A prison ship, historically sometimes called a prison hulk, is a vessel used as a prison, often to hold convicts awaiting transportation to penal colonies. This practice was popular with the British government in the 18th and 19th centuries.



The vessels were a common form of internment in Britain and elsewhere in the 18th and 19th centuries. Charles F. Campbell writes that around 40 ships of the British Navy were converted for use as prison hulks.[3]. Other hulks included HMS Warrior, which became a prison ship at Woolwich in February 1840,[4] One was established at Gibraltar, others at Bermuda, at Antigua, off Brooklyn in Wallabout Bay, and at Sheerness. Other hulks were anchored off Woolwich, Portsmouth, Chatham, Deptford, and Plymouth[5]. Private companies owned and operated the hulks holding prisoners bound for penal transportation.

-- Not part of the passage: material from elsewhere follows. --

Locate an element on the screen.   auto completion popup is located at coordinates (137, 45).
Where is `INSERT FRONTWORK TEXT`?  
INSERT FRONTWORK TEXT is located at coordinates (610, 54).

British Use During the American War of Independence

During the American War of Independence, more Americans died as prisoners of war on British prison ships through intentional neglect than died in every battle of the war combined.[6][7][8][9][10][11][12][13][14] During the war, 11,500 men and women died due to overcrowding, contaminated water, starvation, and disease on prison ships anchored in the East River; the bodies of those who died were hastily buried along the shore.[15] This is now commemorated by the "Prison Ship Martyrs Monument" in Fort Greene Park in New York City.[15] One such British ship during the War of Independence was the HMS Jersey.[10]

Christopher Vail, of Southold, who was aboard Jersey in 1781, later wrote:

'When a man died he was carried up on the forecastle and laid there until the next morning at 8 o'clock when they were all lowered down the ship sides by a rope round them in the same manner as tho' they were beasts. There was 8 died of a day while I was there. They were carried on shore in heaps and hove out the boat on the wharf, then taken across a hand barrow, carried to the edge of the bank, where a hole was dug 1 or 2 feet deep and all hove in together.'

In 1778, Robert Sheffield of Stonington, Connecticut, escaped from one of the prison ships, and told his story in the Connecticut Gazette, printed July 10, 1778. He was one of 350 prisoners held in a compartment below the decks.

"The heat was so intense that (the hot sun shining all day on deck) they were all naked, which also served the well to get rid of vermin, but the sick were eaten up alive. Their sickly countenances, and ghastly looks were truly horrible; some swearing and blaspheming; others crying, praying, and wringing their hands; and stalking about like ghosts; others delirious, raving and storming,--all panting for breath; some dead, and corrupting. The air was so foul that at times a lamp could not be kept burning, by reason of which the bodies were not missed until they had been dead ten days."[16]

British Use in Napoleonic Wars

The Fighting Temeraire tugged to her last berth to be broken up by J. M. W. Turner, 1838.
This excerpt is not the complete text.